We were trying to figure out how to rig a rope and hoist him, anything we could do, when a group of firefighters showed up.

They tried everything possible to get this guy out, and meanwhile people are trying to come down, and it’s getting hot and smoky, and there’s a lot of fuel smell everywhere.

Firefighters are screaming back and forth on the radio that we’ve been hit again and everyone’s evacuating from both towers.

The firefighters kept telling the guy to leave his friend in the wheelchair and get out. “We’ll take him out the freight elevator,” they were telling him.

“I’m not leaving my best friend,” the guy kept saying. He wouldn’t go.

A firefighter smashed into the vending machine and told me to start handing out water bottles to the people coming down. Everyone was really wiped out from the smoke and exhausted from the stairs. One of the firefighters said to me, “We have masks, but you don’t have anything. You need to get outta here.”

Water was pouring down the stairs; pipes were broken somewhere.

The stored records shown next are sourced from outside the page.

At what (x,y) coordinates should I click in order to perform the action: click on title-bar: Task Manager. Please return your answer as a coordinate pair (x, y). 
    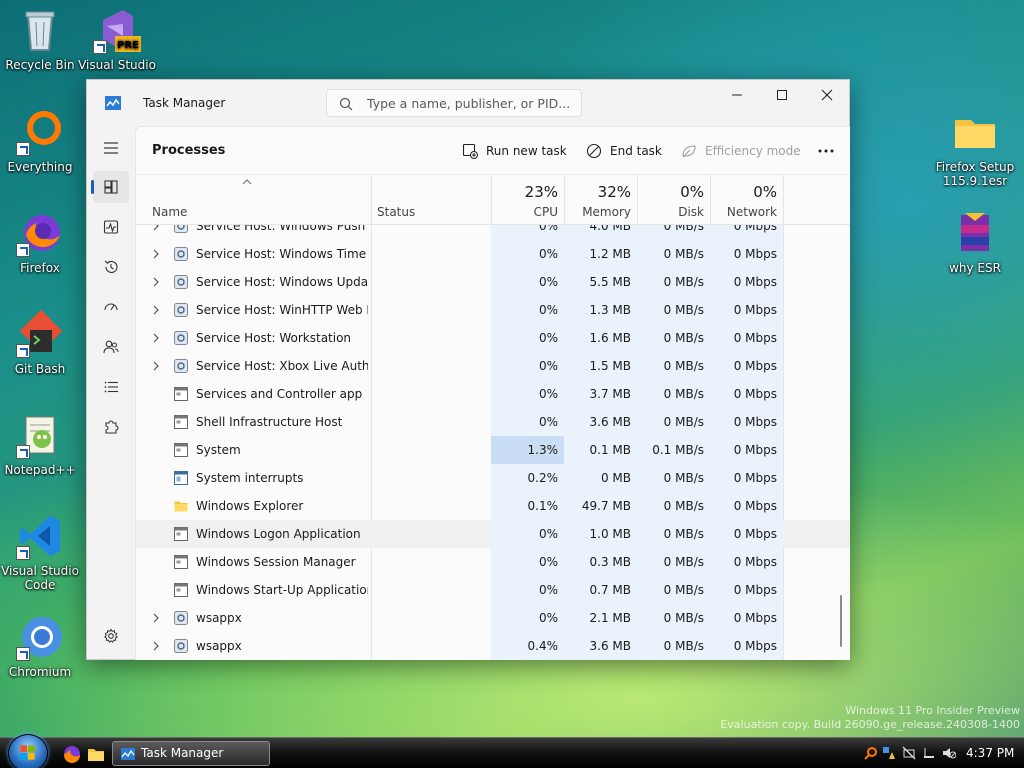
    Looking at the image, I should click on (468, 103).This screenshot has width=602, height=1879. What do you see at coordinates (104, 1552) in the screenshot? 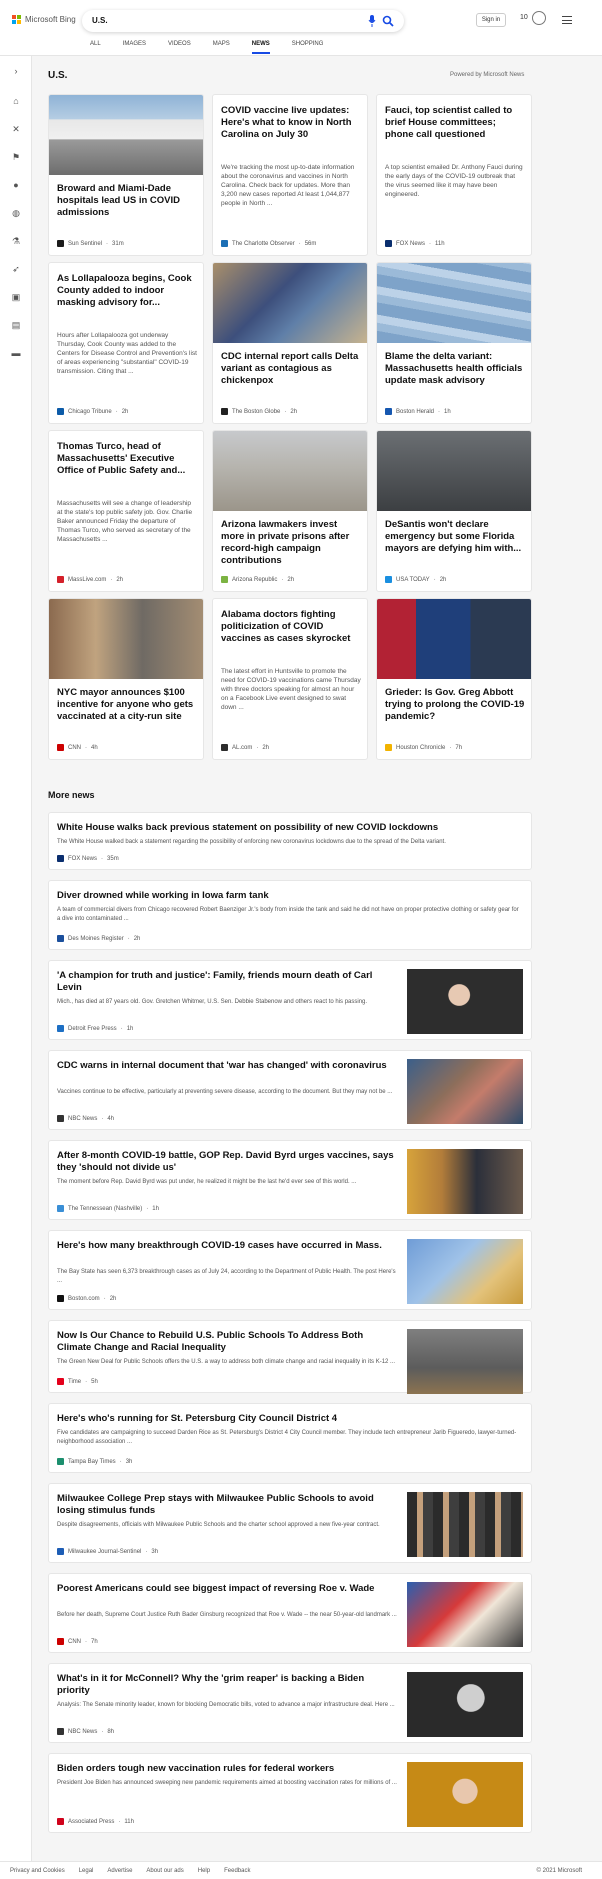
I see `source-name: Milwaukee Journal-Sentinel` at bounding box center [104, 1552].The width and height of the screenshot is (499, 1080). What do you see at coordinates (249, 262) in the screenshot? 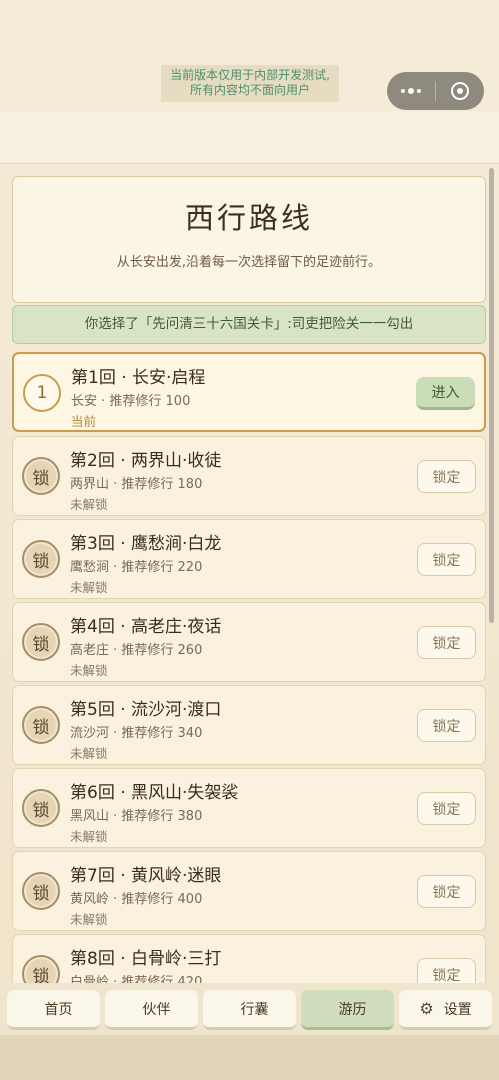
I see `page-subtitle: 从长安出发,沿着每一次选择留下的足迹前行。` at bounding box center [249, 262].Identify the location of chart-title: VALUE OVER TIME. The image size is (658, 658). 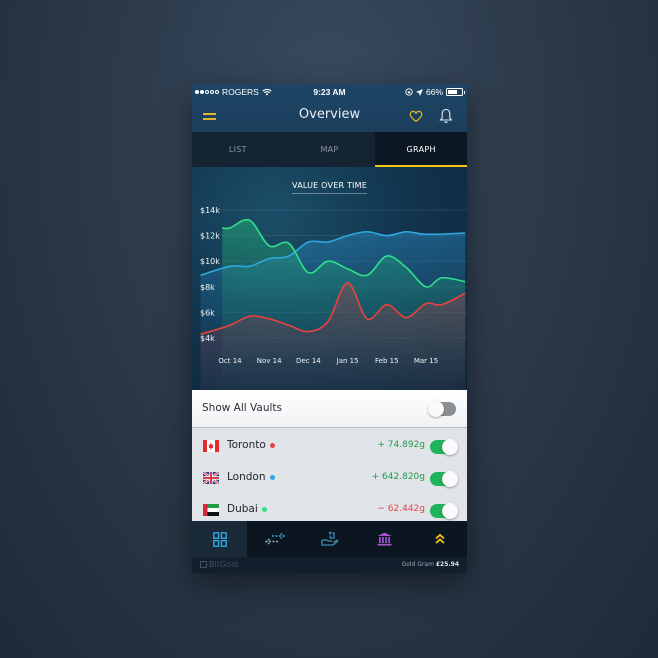
(330, 188).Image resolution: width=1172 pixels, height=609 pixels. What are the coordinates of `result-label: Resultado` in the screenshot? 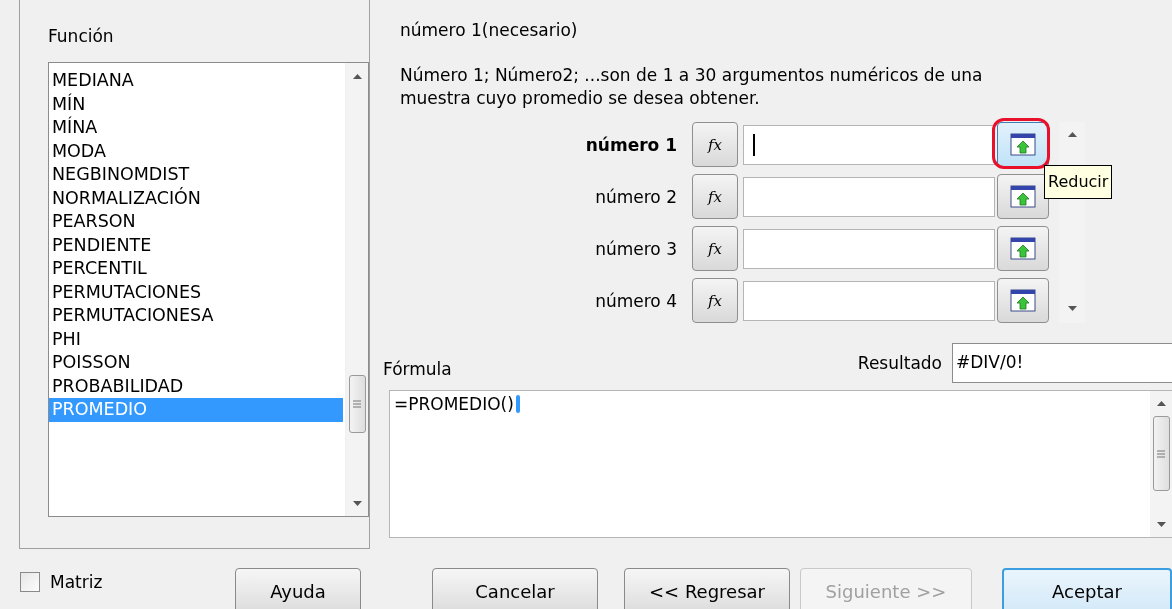 It's located at (900, 363).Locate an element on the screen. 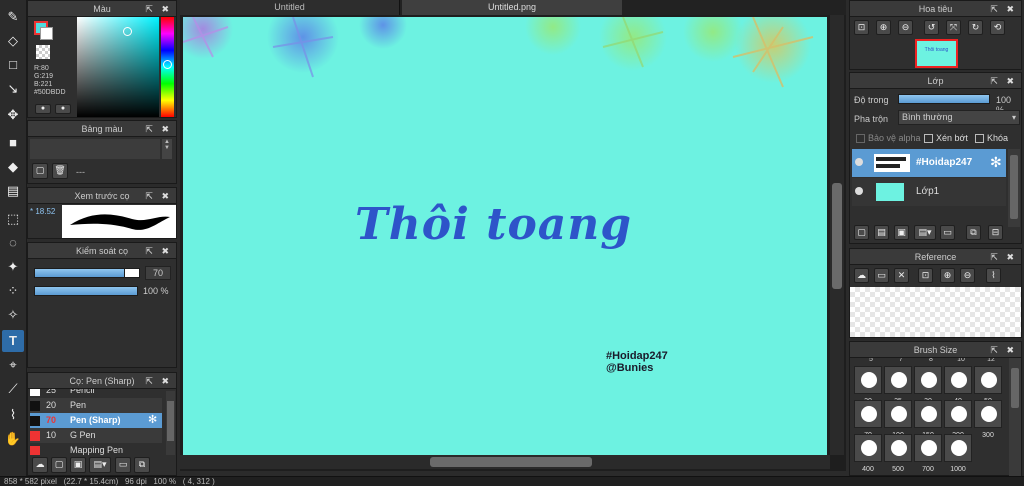 Image resolution: width=1024 pixels, height=486 pixels. color-swap-button: ● is located at coordinates (63, 109).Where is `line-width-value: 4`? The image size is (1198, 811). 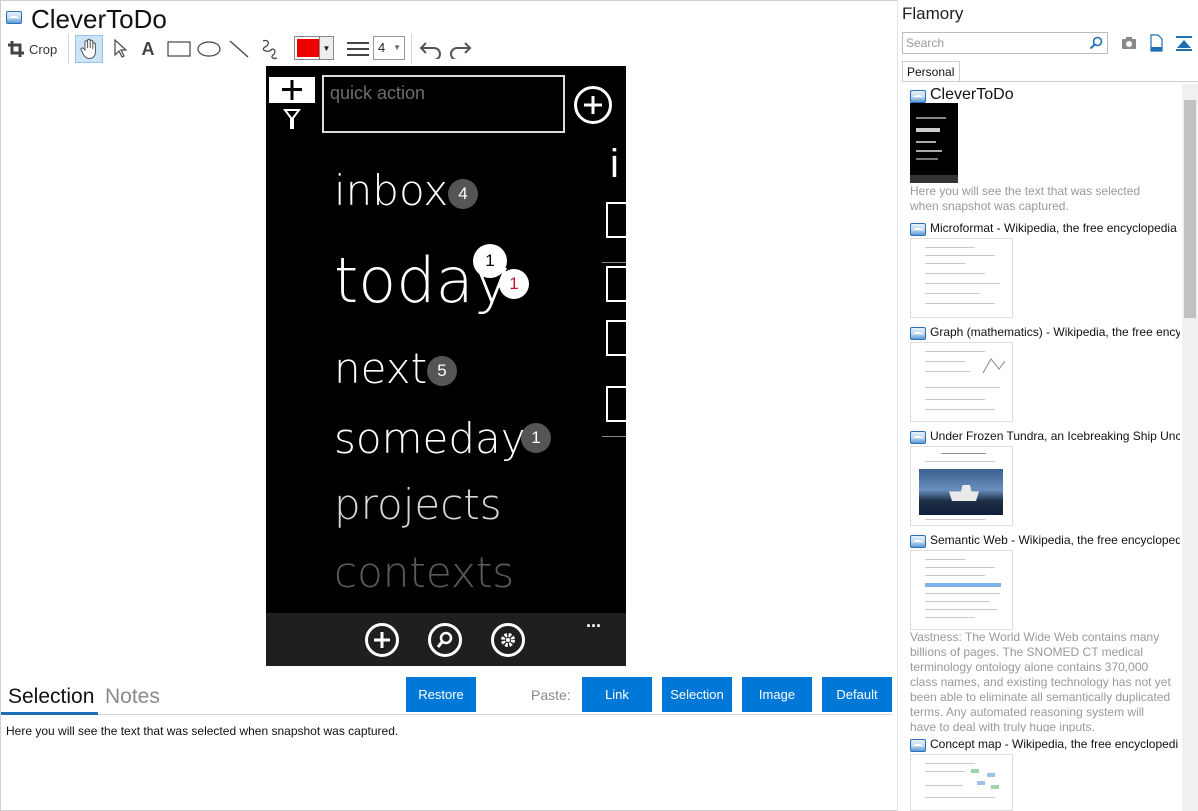
line-width-value: 4 is located at coordinates (382, 48).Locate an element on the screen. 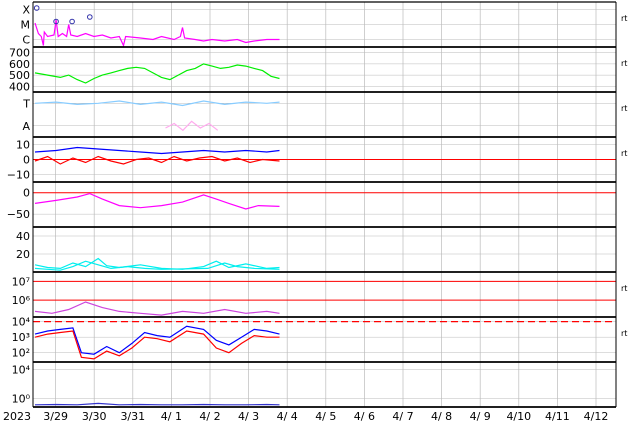 This screenshot has height=428, width=634. x-tick-label: 3/30 is located at coordinates (94, 416).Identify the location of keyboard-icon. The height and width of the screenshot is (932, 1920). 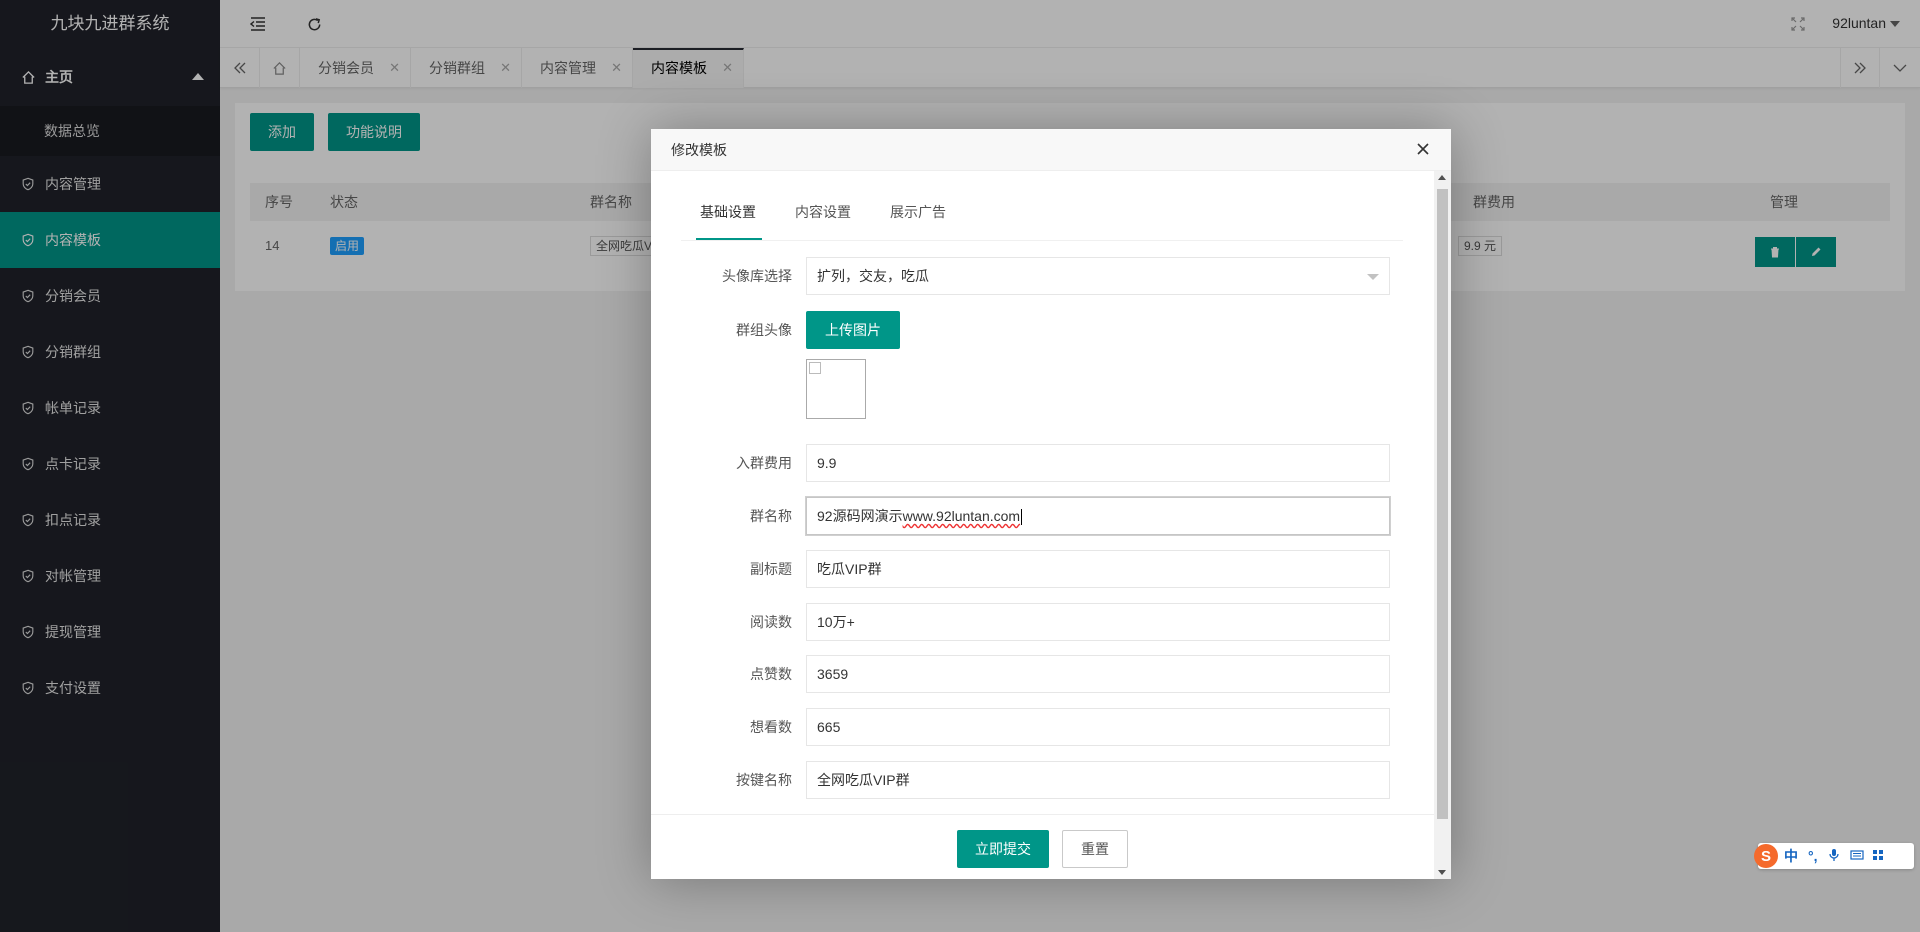
(1856, 856).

“Nah, it’s OK, I’m helping,” I said.

The firefighter told me again to go. “We got this,” he said.

I ran to another staircase and got down to the plaza level fast. What I saw was devastating. When those planes hit, some of the passengers flew out. I saw two of them on the ground still with their seatbelts on in seats — a big guy, and there was also a child.

I got outside; cops were telling people to run. Chunks of steel and glass were falling down, I think from the South Tower at that point. We took off running — I was headed for the Manhattan Bridge when the South Tower started to come down. It was mayhem — people were running like mad, knocking each other over trying to get in stores to get out of the dust.

The Friday after 9/11, my wife and I were at a restaurant on Staten Island and I saw a firefighter who looked familiar.

I walked up to him, and he took a good look at me and said, “Waterboy!” We hugged there, and he told me that’s what the guys in his firehouse had nicknamed me, since they didn’t know who I was. I was so happy to hear they’d gotten out.

A few days later I read in the newspaper that the heavy man in the wheelchair died when the tower collapsed, and so did his best friend, who refused to abandon him.